Now this revelation didn’t have much of an impact on my life. (And to be honest, neither did the ad but I really can’t bad mouth ads much more in these posts as most of you know that advertising is my daughter’s bread and butter and that it’s probably ad money that will determine if my retirement village (and/or nursing home) will have an all-season pool and hot tub. (Probably not the nursing home.) In fact, I basically put it out of my mind as soon as that ad gave way to the next ad when uppermost in my mind was how many ads until the show comes back on.) (But, as so often, I digress.)
I really hadn’t thought at all about margarines and oils coming from plants until I was cleaning the kitchen counters and took a good look at the array of oils hanging out next to the stove. A couple of olives, a corn, a canola, a nondescript vegetable, a few favored with basil, thyme or some other herb, and one in an unlabeled bottle that I didn’t even remember pouring or flavoring. (Tasting it didn’t help much so it became the one eventually discarded making me feel good about having undertaken that whole particular chore.) But all that did make me think about where all these oils come from.
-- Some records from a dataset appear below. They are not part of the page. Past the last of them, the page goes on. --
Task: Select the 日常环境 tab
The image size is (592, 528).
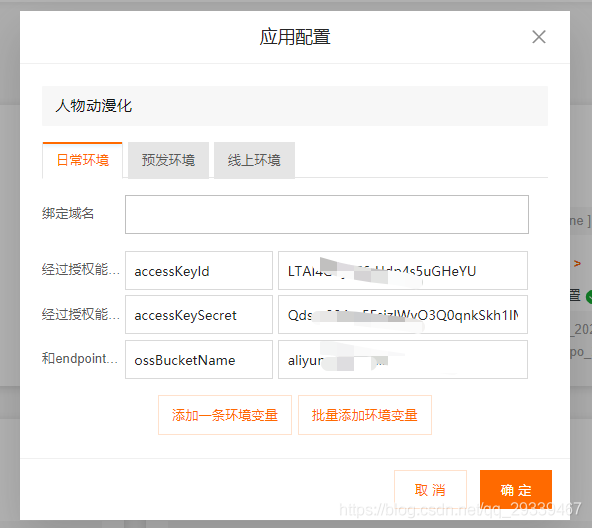Action: [83, 160]
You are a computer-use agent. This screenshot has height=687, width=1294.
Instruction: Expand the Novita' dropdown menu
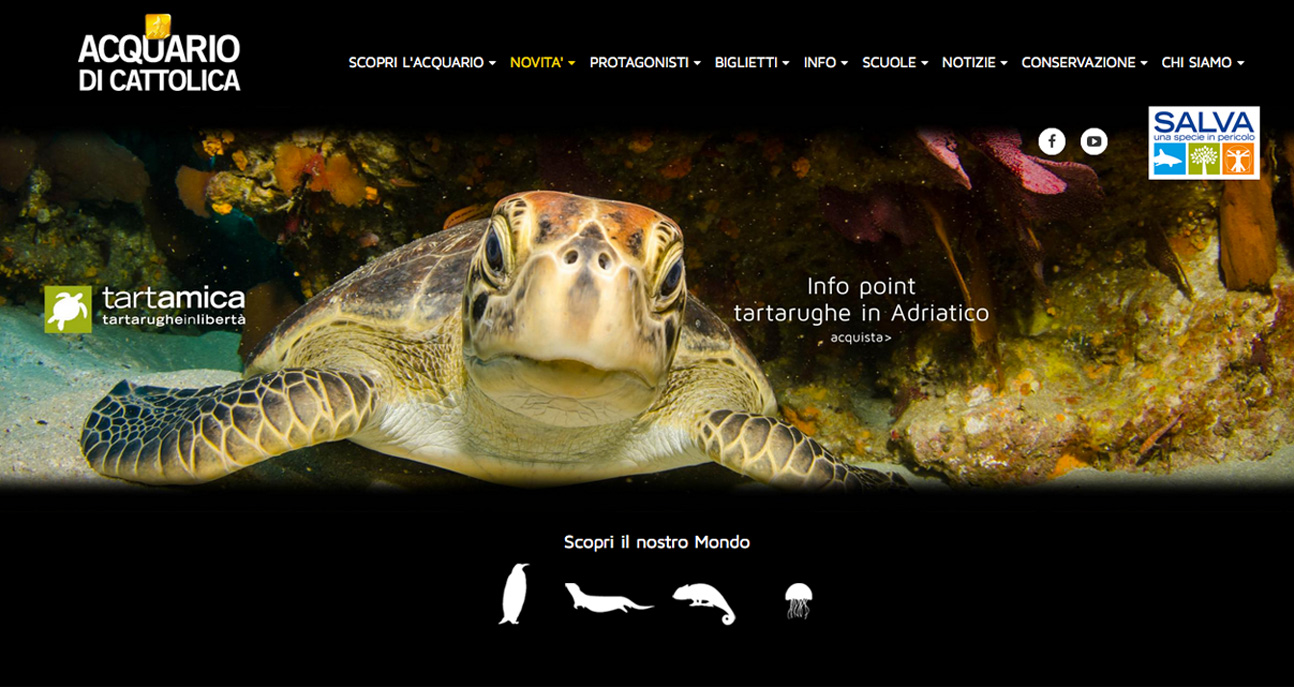(543, 62)
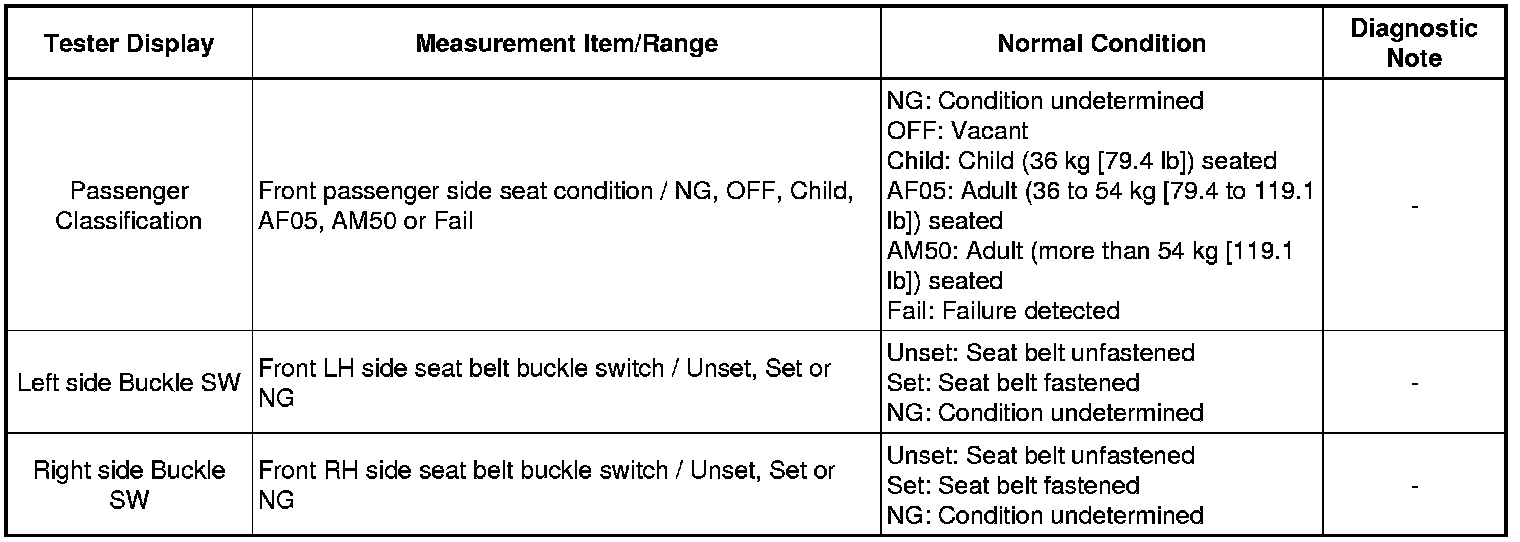Screen dimensions: 1520x542
Task: Click the Diagnostic Note dash for Passenger Classification
Action: (x=1414, y=207)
Olive and corn are pretty self-explanatory. But what is a canola? And just what vegetables are in vegetable oil? Since I also as so often have that kind of time, I looked them up. Canola is kind of scary in that it’s a genetic manipulation of rapeseed and those aren’t the kind of words you want in a sentence describing what ingredients you used in supper. Vegetable oil has no standard makeup but most have palm oil. Coconuts come from palm trees so where does palm oil come from? Apparently from a palm tree that doesn’t grow from a coconut which technical grows up to be a coconut tree.
Once I was done with the oils and moved onto the spices it didn’t get any better starting with old fashioned pepper. I have black, pink, and white. It seems that two of the three, black and white, come from the same plant which also gives us green and red (but not the red pepper that ends up as crushed red pepper – that’s a chilI which are the source of the peppers you slice, stuff, or otherwise turn into or in to tasty meals). The pink is some other plant all together. I got pretty confused by then and forgot what plant but I figured I really didn’t need to know.
Seeds opened up a whole new can of confusion. For instance, did you know about the caraway seed? It’s also know as Meridian Fennel and Persian Cumin, two spices that taste nothing alike. And it’s a relative of parsley even though they don’t look alike. But cilantro which grows from coriander seed does look like parsley but they aren’t related. Who know?
The whole thing made me happy I mostly stay out of that corner of the kitchen when I’m not cooking.
That’s what I think. Really. How ’bout you?